(Entries on locating words and elements)
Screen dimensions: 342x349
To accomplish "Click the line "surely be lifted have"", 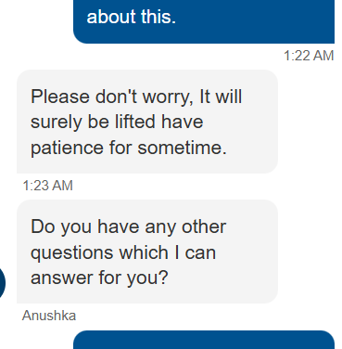I will click(117, 123).
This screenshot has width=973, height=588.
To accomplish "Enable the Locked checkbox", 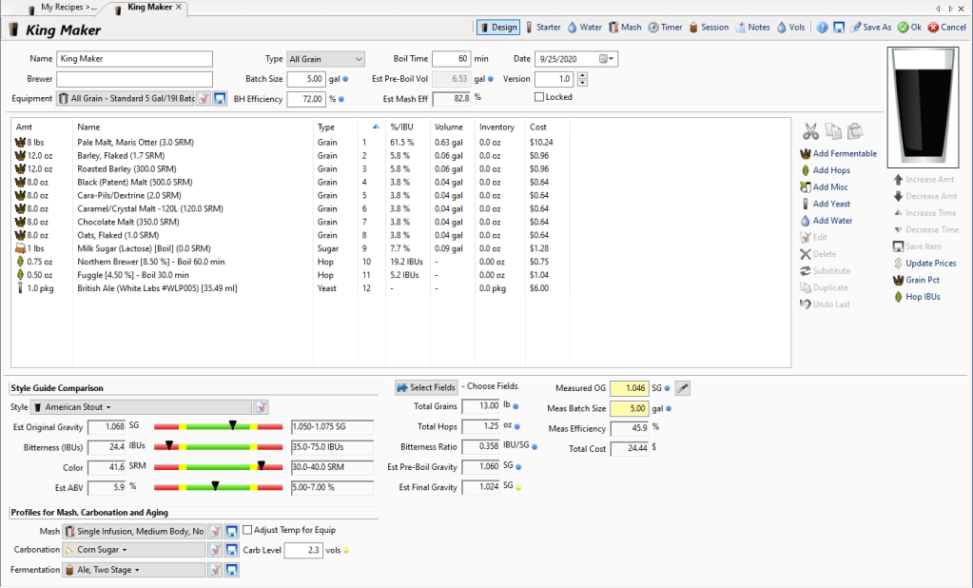I will (539, 97).
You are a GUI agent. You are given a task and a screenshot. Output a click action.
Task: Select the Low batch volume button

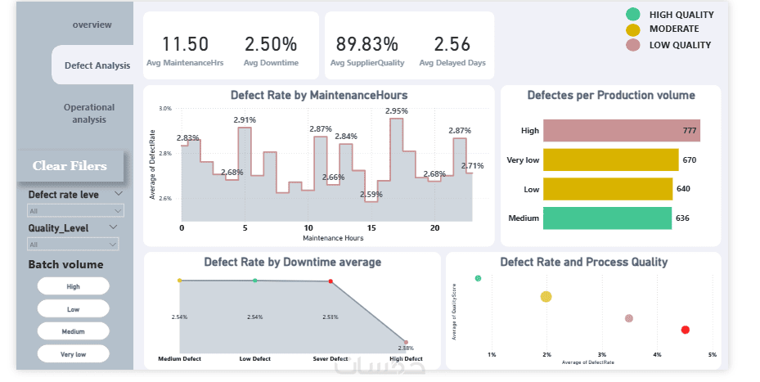(73, 309)
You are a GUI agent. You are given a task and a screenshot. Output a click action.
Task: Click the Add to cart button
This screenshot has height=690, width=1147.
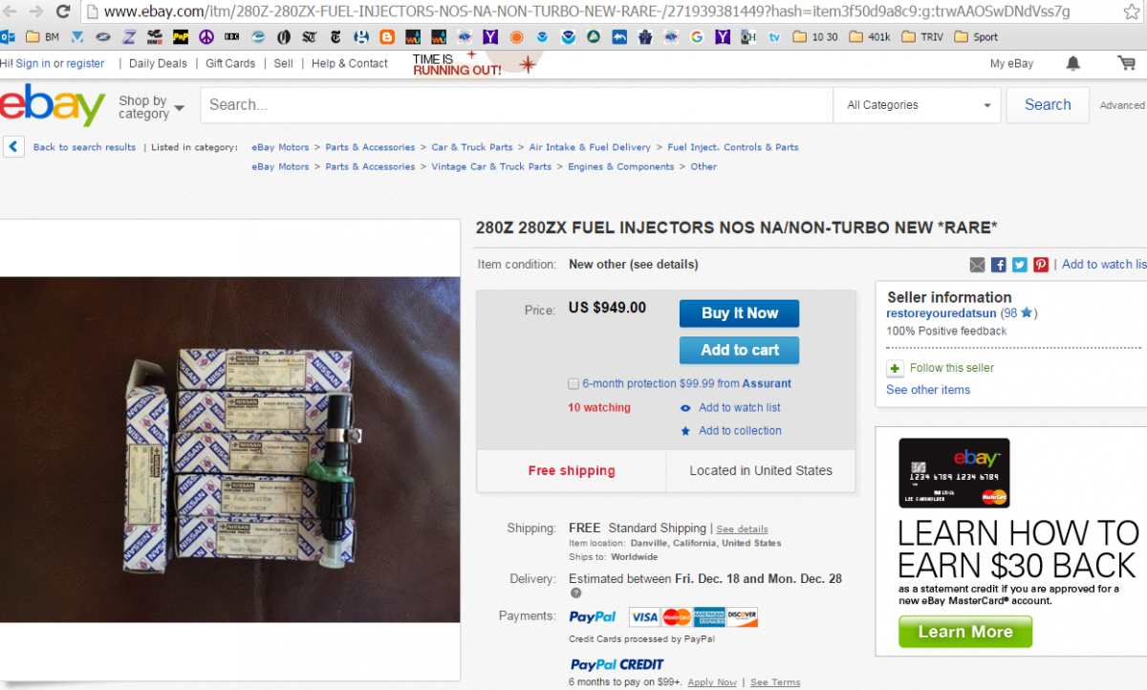[739, 350]
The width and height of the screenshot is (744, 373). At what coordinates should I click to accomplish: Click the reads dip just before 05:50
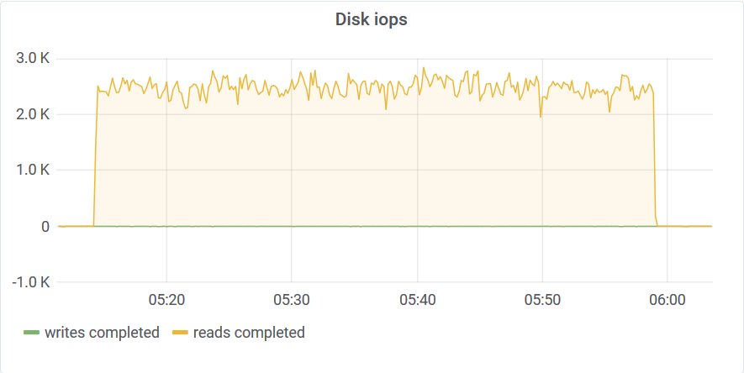[x=541, y=117]
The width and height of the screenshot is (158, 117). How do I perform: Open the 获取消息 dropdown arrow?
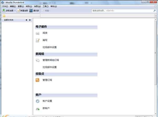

**TASK OBJECTIVE**: Format the records from the line containing "The width and height of the screenshot is (744, 373)." through the end of the records as a JSON list of strings, one string per line, skipping blank lines. Omit the pictures from your answer.

**EXPECTED OUTPUT**:
[
  "The width and height of the screenshot is (744, 373). At what coordinates should I click to accomplish: Click the reads dip just before 05:50",
  "[x=541, y=117]",
  "The width and height of the screenshot is (158, 117). How do I perform: Open the 获取消息 dropdown arrow?"
]